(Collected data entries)
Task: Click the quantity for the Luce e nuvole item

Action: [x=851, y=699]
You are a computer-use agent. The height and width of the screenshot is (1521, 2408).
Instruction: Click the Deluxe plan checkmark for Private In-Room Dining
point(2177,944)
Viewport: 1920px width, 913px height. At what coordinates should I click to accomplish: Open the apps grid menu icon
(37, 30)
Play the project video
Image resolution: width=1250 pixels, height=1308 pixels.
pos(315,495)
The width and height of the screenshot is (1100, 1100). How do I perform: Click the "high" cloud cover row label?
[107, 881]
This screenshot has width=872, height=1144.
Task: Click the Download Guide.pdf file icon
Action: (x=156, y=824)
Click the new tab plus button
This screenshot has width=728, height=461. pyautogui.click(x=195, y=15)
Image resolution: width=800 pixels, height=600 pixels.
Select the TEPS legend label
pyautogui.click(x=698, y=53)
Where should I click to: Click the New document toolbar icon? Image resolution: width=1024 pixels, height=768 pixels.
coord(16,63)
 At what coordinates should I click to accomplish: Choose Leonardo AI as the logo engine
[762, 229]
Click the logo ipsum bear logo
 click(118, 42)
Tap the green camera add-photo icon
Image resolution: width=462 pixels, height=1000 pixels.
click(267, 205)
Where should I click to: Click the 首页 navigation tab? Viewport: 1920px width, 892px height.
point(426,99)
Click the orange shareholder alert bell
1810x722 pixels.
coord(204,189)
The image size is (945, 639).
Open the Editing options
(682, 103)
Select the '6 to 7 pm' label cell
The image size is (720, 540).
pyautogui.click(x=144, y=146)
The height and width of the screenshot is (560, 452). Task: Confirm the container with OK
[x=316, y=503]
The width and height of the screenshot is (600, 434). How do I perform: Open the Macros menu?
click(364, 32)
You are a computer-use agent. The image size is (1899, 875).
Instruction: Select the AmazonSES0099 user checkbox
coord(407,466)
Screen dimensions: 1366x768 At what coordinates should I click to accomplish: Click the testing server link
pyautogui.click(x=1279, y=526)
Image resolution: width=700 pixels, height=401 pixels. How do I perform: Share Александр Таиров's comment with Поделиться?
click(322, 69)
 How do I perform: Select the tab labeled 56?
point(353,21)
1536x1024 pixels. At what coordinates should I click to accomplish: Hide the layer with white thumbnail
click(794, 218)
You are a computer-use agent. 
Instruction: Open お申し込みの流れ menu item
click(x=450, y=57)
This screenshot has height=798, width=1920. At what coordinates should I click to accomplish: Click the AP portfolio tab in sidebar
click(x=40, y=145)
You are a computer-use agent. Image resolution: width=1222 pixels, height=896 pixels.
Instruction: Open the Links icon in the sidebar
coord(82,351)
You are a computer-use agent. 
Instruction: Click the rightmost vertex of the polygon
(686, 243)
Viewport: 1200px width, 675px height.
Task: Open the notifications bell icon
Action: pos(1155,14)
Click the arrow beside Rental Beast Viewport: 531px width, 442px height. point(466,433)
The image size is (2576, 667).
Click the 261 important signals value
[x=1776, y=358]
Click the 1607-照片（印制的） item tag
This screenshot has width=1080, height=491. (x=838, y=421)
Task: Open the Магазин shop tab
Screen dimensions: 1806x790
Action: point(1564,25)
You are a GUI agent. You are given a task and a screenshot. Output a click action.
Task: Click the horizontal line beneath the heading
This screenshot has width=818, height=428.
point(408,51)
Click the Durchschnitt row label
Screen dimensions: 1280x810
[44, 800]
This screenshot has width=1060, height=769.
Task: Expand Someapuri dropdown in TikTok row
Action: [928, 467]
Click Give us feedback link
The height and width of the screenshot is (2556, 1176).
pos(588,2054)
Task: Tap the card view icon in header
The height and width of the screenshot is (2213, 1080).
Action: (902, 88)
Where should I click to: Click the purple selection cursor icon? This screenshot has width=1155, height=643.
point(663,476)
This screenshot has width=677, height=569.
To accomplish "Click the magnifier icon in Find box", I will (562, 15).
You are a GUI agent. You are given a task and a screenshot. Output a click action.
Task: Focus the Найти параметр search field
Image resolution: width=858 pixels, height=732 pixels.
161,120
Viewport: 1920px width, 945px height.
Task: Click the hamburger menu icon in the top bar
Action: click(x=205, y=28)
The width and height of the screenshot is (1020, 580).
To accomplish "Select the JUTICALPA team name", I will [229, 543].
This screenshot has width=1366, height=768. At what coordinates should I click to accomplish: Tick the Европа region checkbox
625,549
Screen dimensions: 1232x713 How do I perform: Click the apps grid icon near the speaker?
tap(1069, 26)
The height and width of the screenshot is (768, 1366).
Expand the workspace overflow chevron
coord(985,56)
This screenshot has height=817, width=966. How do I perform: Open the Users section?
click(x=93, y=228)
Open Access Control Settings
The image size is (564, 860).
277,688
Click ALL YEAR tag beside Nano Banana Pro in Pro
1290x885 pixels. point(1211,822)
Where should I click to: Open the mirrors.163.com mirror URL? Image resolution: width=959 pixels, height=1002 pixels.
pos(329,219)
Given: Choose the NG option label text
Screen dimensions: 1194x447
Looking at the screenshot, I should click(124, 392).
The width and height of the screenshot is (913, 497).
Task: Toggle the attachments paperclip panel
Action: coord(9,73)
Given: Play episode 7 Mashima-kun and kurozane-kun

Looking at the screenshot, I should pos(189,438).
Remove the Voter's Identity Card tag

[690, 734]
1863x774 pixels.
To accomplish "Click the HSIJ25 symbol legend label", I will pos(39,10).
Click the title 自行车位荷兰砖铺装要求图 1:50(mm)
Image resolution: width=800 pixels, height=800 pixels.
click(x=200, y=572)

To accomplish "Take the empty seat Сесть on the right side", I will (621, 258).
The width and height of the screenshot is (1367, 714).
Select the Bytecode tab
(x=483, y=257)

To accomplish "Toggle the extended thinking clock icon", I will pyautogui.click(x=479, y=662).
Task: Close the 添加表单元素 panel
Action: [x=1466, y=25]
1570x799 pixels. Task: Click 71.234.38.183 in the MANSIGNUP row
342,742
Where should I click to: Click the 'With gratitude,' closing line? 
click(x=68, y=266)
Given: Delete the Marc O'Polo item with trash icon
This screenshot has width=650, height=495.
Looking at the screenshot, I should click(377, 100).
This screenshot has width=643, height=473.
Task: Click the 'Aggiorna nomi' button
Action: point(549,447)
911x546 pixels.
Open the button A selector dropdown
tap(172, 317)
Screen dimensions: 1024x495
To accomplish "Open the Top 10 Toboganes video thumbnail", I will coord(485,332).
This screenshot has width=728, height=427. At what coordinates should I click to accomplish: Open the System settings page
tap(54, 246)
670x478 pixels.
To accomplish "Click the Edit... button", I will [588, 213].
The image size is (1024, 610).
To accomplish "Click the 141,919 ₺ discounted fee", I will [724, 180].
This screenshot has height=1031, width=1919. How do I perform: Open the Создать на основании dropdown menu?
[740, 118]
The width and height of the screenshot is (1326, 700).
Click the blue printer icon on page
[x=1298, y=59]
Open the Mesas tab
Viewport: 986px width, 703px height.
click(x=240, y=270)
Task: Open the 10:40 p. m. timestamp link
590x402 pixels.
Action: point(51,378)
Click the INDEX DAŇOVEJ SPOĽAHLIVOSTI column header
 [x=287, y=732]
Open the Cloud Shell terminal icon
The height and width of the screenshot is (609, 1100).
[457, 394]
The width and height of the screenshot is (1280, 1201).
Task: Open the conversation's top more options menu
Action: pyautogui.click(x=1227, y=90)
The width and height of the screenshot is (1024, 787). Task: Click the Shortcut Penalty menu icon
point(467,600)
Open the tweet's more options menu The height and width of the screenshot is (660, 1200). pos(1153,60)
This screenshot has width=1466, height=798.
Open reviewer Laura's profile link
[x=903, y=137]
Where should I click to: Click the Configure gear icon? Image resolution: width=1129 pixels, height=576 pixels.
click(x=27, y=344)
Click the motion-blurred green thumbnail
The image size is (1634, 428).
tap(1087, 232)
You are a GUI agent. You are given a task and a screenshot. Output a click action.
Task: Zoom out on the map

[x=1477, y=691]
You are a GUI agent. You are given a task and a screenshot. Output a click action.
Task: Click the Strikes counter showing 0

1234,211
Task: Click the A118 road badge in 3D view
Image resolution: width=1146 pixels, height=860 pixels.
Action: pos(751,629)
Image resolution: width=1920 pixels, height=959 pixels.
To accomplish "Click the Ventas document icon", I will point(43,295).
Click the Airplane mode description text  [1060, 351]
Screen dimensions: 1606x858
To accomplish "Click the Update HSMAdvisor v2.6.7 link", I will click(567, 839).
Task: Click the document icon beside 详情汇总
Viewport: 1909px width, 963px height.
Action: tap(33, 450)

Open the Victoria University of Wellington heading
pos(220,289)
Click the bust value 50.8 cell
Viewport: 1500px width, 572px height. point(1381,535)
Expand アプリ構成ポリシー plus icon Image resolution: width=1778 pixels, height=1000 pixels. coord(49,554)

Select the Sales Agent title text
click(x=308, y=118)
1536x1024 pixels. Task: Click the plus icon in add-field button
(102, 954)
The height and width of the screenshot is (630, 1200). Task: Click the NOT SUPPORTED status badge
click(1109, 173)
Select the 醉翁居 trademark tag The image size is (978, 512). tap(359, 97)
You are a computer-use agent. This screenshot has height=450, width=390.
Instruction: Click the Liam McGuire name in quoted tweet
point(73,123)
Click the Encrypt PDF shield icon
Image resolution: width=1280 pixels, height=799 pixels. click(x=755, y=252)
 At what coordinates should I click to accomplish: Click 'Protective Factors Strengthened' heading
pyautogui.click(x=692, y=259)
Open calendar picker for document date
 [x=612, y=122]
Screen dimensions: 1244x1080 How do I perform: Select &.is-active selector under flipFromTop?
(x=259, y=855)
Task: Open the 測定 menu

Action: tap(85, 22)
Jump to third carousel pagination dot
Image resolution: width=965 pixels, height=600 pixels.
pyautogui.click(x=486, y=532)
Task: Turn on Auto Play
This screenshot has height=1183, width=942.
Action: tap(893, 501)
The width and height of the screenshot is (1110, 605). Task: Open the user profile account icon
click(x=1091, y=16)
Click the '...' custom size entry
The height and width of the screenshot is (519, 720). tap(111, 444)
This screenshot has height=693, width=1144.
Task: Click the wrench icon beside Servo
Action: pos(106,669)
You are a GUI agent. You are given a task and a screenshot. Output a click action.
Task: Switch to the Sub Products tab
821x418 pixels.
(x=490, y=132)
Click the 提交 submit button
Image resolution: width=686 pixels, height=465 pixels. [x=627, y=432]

▶ [DESCRIPTION OF THE TASK] Of the lines above, extract only those from the line with "You are a computer-use agent. The height" to the line with "Tap the green camera add-photo icon", both included, exactly as written.

▶ [RESULT OF THE TASK]
You are a computer-use agent. The height and width of the screenshot is (1521, 2408).
Instruction: Click the Deluxe plan checkmark for Private In-Room Dining
point(2177,944)
Viewport: 1920px width, 913px height. At what coordinates should I click to accomplish: Open the apps grid menu icon
(37, 30)
Play the project video
Image resolution: width=1250 pixels, height=1308 pixels.
pos(315,495)
The width and height of the screenshot is (1100, 1100). How do I perform: Click the "high" cloud cover row label?
[107, 881]
This screenshot has width=872, height=1144.
Task: Click the Download Guide.pdf file icon
Action: (x=156, y=824)
Click the new tab plus button
This screenshot has width=728, height=461. pyautogui.click(x=195, y=15)
Image resolution: width=800 pixels, height=600 pixels.
Select the TEPS legend label
pyautogui.click(x=698, y=53)
Where should I click to: Click the New document toolbar icon? Image resolution: width=1024 pixels, height=768 pixels.
coord(16,63)
 At what coordinates should I click to accomplish: Choose Leonardo AI as the logo engine
[762, 229]
Click the logo ipsum bear logo
 click(118, 42)
Tap the green camera add-photo icon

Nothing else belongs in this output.